Nae Caranfil is very passionate about the works of Ennio Morricone, so he often asked me to listen to his works. It is also true that I immediately told him: "I will not compose as Ennio Morricone did. I do understand what you need, but I will use my own style." This was followed by a few discussions on the matter; we tried to compromise between the romantic style of the movie and my personal style.


Which was the relationship between music and image? Did the soundtrack have any impact on the images, or vice versa?


I wrote the music on the final montage of the film, but I had begun composing some of the main themes after reading the script. I was already working on them before Nae made the film. The music we chose may have influenced him when making certain scenes. However, we only recorded on final montage. It was very difficult because I did this in a "60s" studio, without a chronometer, without the essential equipment used for adding the soundtrack to the montage. Still, I am glad I managed to overcome this challenge, as well.


Could you describe your collaboration with director Nae Caranfil for us?


It was excellent. It all went very well. We're on the same wavelength and we're passionate about the same type of films, the same music. It was obvious that everything would go well.

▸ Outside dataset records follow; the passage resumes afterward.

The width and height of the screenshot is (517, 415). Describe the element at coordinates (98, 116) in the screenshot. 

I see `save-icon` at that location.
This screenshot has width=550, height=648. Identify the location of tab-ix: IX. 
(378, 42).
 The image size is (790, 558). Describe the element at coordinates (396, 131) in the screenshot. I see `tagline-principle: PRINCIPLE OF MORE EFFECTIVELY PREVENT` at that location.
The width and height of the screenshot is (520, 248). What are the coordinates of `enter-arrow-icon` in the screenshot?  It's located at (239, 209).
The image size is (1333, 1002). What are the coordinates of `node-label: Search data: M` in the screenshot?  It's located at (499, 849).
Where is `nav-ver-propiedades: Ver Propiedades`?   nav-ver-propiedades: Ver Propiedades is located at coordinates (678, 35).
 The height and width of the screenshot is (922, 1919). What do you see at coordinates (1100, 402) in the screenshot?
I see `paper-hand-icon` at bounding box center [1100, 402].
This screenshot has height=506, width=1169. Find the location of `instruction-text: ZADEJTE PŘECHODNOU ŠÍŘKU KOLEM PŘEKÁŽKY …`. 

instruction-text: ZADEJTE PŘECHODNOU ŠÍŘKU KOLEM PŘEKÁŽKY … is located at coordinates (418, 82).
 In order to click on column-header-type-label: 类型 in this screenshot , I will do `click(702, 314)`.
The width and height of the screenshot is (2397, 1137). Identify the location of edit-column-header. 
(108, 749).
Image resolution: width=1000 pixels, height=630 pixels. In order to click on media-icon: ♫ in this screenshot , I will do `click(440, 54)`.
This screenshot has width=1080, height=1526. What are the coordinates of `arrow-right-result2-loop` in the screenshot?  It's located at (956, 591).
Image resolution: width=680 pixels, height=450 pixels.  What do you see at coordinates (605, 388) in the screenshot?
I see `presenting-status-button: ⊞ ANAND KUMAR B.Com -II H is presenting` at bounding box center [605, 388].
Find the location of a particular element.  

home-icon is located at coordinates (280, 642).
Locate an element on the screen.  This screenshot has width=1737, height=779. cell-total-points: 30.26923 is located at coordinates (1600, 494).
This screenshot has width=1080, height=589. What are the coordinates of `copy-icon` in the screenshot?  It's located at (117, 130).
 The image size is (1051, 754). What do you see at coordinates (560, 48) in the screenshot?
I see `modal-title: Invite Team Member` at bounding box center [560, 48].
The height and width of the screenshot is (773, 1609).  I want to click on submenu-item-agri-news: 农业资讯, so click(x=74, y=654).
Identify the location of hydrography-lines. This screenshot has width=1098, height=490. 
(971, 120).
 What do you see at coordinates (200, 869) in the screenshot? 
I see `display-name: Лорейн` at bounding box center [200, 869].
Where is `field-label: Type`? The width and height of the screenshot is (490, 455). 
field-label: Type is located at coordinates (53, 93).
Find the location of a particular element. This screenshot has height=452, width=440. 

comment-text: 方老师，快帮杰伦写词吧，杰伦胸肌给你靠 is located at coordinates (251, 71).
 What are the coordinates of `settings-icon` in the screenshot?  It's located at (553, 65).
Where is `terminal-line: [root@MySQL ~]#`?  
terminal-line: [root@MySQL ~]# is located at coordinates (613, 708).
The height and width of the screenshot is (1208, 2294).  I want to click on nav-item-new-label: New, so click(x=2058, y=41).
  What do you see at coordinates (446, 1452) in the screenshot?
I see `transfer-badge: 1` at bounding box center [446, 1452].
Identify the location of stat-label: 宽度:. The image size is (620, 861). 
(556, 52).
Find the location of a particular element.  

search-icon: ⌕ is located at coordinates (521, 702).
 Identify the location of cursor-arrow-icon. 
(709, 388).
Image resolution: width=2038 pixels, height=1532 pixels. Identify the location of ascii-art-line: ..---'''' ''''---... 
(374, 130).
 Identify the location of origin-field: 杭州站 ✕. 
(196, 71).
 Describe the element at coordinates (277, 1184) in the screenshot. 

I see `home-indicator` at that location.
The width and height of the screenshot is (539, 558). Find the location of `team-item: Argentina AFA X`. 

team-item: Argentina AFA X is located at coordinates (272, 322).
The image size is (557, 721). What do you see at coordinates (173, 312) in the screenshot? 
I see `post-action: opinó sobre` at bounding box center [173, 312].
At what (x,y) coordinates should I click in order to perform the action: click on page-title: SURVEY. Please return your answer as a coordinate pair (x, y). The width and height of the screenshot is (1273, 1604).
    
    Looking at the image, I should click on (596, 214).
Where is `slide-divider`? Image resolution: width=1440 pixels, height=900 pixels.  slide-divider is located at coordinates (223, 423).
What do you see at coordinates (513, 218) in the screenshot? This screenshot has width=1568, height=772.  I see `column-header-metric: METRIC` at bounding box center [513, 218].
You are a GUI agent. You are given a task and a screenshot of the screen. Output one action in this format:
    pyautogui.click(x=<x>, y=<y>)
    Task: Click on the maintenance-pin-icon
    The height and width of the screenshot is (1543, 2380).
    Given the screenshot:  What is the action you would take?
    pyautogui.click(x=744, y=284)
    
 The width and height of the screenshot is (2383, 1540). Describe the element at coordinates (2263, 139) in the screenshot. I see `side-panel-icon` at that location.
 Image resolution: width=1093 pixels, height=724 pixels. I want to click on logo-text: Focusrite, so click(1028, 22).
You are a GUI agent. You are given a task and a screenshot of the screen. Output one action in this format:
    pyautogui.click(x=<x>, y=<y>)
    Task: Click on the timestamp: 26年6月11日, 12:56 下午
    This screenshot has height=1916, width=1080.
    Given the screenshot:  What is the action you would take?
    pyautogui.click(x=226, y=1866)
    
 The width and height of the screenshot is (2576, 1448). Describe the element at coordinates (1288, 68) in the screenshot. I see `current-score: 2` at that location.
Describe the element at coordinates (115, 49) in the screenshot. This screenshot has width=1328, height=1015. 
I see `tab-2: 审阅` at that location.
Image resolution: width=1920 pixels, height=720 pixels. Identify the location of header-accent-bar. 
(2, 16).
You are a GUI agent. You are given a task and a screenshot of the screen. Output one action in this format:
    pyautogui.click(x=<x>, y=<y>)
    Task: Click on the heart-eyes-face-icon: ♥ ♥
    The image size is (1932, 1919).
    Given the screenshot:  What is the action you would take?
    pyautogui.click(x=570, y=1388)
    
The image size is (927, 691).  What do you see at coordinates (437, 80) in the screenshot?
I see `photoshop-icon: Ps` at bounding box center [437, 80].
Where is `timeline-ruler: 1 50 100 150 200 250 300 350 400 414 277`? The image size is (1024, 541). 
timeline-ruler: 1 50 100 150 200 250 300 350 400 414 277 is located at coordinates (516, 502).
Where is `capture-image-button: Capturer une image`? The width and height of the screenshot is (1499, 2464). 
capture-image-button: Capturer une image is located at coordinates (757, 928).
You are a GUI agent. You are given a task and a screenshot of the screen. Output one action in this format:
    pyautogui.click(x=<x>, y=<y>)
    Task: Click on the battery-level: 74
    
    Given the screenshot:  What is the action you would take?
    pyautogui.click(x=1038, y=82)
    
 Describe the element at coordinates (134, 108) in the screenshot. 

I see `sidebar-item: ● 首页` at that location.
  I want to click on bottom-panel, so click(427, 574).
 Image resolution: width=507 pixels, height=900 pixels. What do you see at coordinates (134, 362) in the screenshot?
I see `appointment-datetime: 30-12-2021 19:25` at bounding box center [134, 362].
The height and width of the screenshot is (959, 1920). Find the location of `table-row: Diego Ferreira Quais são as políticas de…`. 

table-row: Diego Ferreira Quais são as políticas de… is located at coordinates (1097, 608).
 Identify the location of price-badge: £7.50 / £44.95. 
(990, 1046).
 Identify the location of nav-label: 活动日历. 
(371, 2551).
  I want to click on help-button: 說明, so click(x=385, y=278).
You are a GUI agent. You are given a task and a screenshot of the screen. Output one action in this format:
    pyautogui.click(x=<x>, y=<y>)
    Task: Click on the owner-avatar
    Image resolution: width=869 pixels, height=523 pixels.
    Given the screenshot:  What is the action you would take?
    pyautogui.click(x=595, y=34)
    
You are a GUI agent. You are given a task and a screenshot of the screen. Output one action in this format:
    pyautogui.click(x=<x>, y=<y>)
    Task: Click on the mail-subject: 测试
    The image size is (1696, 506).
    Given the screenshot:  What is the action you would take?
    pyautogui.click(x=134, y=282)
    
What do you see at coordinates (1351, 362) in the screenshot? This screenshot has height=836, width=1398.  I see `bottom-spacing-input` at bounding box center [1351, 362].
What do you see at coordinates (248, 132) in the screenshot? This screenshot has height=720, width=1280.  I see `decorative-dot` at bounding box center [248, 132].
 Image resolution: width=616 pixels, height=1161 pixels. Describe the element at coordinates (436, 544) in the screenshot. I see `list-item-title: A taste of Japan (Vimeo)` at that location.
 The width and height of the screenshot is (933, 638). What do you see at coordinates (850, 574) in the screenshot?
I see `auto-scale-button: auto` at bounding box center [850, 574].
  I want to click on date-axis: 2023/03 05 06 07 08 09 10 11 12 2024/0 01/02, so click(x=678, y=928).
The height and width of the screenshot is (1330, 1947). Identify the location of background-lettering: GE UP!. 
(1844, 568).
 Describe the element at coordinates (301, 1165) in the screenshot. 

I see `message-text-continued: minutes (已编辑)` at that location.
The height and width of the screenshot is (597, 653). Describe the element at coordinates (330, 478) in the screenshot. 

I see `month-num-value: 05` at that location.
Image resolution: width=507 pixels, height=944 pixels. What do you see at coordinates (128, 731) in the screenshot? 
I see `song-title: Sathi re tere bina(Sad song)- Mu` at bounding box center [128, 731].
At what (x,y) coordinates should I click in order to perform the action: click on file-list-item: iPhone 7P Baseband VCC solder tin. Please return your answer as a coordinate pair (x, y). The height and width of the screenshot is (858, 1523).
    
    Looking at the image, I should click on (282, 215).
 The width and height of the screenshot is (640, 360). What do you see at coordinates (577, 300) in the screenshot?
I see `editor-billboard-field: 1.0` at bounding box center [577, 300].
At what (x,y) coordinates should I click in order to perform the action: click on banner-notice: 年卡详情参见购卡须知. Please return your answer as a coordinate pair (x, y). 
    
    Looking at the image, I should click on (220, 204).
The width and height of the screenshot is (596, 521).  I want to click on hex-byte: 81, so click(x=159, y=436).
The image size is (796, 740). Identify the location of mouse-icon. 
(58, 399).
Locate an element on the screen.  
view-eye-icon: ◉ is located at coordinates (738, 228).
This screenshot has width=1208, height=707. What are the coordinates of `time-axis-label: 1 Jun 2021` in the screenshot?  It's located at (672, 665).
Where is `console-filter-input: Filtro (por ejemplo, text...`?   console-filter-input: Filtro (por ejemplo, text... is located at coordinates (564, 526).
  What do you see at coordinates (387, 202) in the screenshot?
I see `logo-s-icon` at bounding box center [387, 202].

This collaboration will continue and a few evenings ago Nae called to tell me that he would make a new movie soon and that his only "condition" was to hire me as a composer for his soundtrack.


What do you think about the impact of the movie both in Romania and France?


I cannot express an opinion on this matter; I do not live in Romania and I cannot answer to that. What can I tell though is that the Romanians living in France enjoyed the film a lot. There is an important community of Romanians in Paris, who take pride in this film, because it exceeds the clichés, the realistic and minimalist nuance of Romanian cinematography. I guess they are proud that The Rest is Silence can prove that Romanian cinematography is an ample and rich phenomenon, due to exceptional directors, such as my friend, Nae Caranfil.